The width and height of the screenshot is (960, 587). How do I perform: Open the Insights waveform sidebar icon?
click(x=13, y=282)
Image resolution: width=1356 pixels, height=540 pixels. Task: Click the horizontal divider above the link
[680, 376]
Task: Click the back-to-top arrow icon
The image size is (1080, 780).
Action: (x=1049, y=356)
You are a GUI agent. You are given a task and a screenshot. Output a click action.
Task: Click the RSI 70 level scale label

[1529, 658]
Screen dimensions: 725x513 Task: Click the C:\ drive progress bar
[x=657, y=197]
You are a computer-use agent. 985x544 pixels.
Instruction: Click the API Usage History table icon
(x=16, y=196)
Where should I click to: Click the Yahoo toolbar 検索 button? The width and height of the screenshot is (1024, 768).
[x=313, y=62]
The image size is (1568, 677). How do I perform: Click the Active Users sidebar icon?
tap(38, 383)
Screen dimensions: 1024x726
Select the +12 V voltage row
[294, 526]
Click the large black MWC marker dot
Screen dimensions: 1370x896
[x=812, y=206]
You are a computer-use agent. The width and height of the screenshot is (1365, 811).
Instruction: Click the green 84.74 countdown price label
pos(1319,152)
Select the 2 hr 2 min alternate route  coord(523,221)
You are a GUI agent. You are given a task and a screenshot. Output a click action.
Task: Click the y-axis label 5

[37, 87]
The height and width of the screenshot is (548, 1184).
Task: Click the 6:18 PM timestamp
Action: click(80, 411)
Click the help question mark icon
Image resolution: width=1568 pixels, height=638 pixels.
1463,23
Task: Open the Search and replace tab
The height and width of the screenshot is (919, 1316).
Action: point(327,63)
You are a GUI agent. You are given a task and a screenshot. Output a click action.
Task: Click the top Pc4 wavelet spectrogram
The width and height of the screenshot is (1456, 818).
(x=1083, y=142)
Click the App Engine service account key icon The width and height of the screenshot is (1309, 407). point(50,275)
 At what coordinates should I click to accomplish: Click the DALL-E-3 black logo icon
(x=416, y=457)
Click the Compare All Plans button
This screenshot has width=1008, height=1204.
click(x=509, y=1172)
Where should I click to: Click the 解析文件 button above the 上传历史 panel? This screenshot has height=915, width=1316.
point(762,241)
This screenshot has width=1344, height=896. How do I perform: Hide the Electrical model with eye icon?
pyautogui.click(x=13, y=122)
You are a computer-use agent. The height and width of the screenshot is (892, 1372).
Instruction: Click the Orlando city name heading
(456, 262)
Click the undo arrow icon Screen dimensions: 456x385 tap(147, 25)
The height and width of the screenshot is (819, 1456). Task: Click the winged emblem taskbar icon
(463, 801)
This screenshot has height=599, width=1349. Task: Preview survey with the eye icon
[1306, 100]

▶ [The request]
Rewrite every row above as a Markdown table with two columns, Line and Entry, numbering each non-blank line in order and skipping blank lines.

▶ [Result of this task]
| Line | Entry |
|---|---|
| 1 | The width and height of the screenshot is (960, 587). How do I perform: Open the Insights waveform sidebar icon? |
| 2 | click(x=13, y=282) |
| 3 | Image resolution: width=1356 pixels, height=540 pixels. Task: Click the horizontal divider above the link |
| 4 | [680, 376] |
| 5 | Task: Click the back-to-top arrow icon |
| 6 | The image size is (1080, 780). |
| 7 | Action: (x=1049, y=356) |
| 8 | You are a GUI agent. You are given a task and a screenshot. Output a click action. |
| 9 | Task: Click the RSI 70 level scale label |
| 10 | [1529, 658] |
| 11 | Screen dimensions: 725x513 Task: Click the C:\ drive progress bar |
| 12 | [x=657, y=197] |
| 13 | You are a computer-use agent. 985x544 pixels. |
| 14 | Instruction: Click the API Usage History table icon |
| 15 | (x=16, y=196) |
| 16 | Where should I click to: Click the Yahoo toolbar 検索 button? The width and height of the screenshot is (1024, 768). |
| 17 | [x=313, y=62] |
| 18 | The image size is (1568, 677). How do I perform: Click the Active Users sidebar icon? |
| 19 | tap(38, 383) |
| 20 | Screen dimensions: 1024x726 |
| 21 | Select the +12 V voltage row |
| 22 | [294, 526] |
| 23 | Click the large black MWC marker dot |
| 24 | Screen dimensions: 1370x896 |
| 25 | [x=812, y=206] |
| 26 | You are a computer-use agent. The width and height of the screenshot is (1365, 811). |
| 27 | Instruction: Click the green 84.74 countdown price label |
| 28 | pos(1319,152) |
| 29 | Select the 2 hr 2 min alternate route  coord(523,221) |
| 30 | You are a GUI agent. You are given a task and a screenshot. Output a click action. |
| 31 | Task: Click the y-axis label 5 |
| 32 | [37, 87] |
| 33 | The height and width of the screenshot is (548, 1184). |
| 34 | Task: Click the 6:18 PM timestamp |
| 35 | Action: click(80, 411) |
| 36 | Click the help question mark icon |
| 37 | Image resolution: width=1568 pixels, height=638 pixels. |
| 38 | 1463,23 |
| 39 | Task: Open the Search and replace tab |
| 40 | The height and width of the screenshot is (919, 1316). |
| 41 | Action: point(327,63) |
| 42 | You are a GUI agent. You are given a task and a screenshot. Output a click action. |
| 43 | Task: Click the top Pc4 wavelet spectrogram |
| 44 | The width and height of the screenshot is (1456, 818). |
| 45 | (x=1083, y=142) |
| 46 | Click the App Engine service account key icon The width and height of the screenshot is (1309, 407). point(50,275) |
| 47 |  At what coordinates should I click to accomplish: Click the DALL-E-3 black logo icon |
| 48 | (x=416, y=457) |
| 49 | Click the Compare All Plans button |
| 50 | This screenshot has width=1008, height=1204. |
| 51 | click(x=509, y=1172) |
| 52 | Where should I click to: Click the 解析文件 button above the 上传历史 panel? This screenshot has height=915, width=1316. |
| 53 | point(762,241) |
| 54 | This screenshot has width=1344, height=896. How do I perform: Hide the Electrical model with eye icon? |
| 55 | pyautogui.click(x=13, y=122) |
| 56 | You are a computer-use agent. The height and width of the screenshot is (892, 1372). |
| 57 | Instruction: Click the Orlando city name heading |
| 58 | (456, 262) |
| 59 | Click the undo arrow icon Screen dimensions: 456x385 tap(147, 25) |
| 60 | The height and width of the screenshot is (819, 1456). Task: Click the winged emblem taskbar icon |
| 61 | (463, 801) |
| 62 | This screenshot has height=599, width=1349. Task: Preview survey with the eye icon |
| 63 | [1306, 100] |